▶ [What you will do]: Looking through the data below, work out how many lines have the word "پیروزی". Reply with that number only.

(Saved data entries)

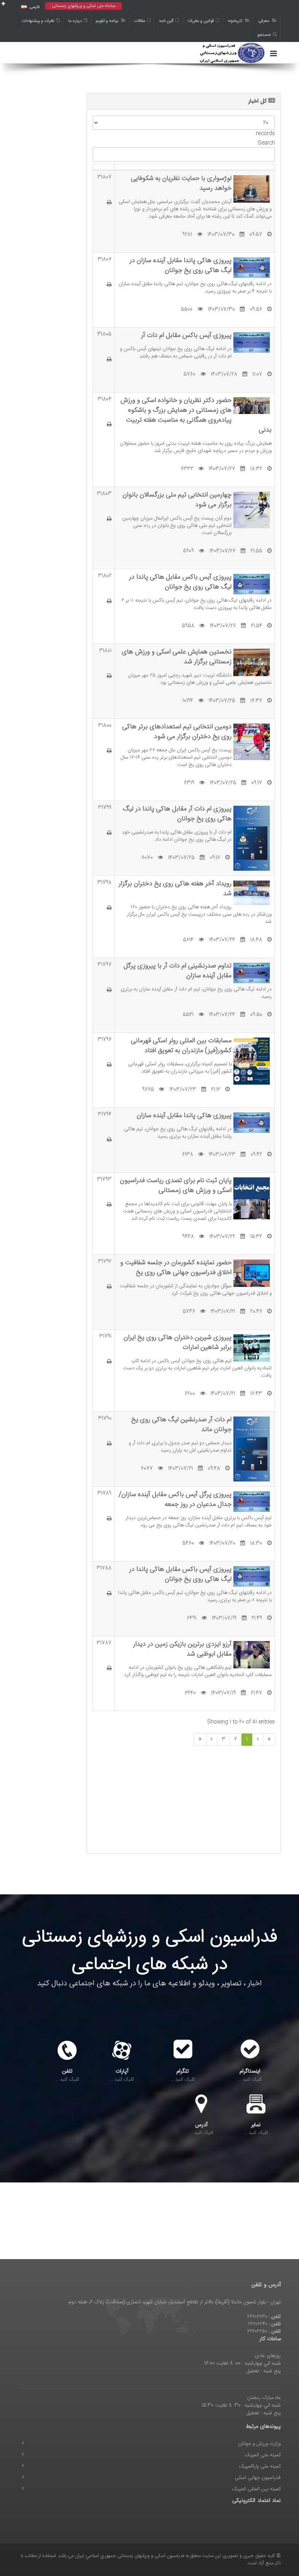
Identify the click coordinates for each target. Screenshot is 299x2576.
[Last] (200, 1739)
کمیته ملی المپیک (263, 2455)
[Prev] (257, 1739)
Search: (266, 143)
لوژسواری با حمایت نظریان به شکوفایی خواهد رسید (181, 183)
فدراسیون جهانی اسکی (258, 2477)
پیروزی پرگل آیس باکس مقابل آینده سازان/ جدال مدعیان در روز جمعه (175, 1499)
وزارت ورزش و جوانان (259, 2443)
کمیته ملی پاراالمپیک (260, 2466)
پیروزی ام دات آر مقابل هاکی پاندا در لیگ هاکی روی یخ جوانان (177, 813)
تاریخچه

▶ [Result of this task]: 2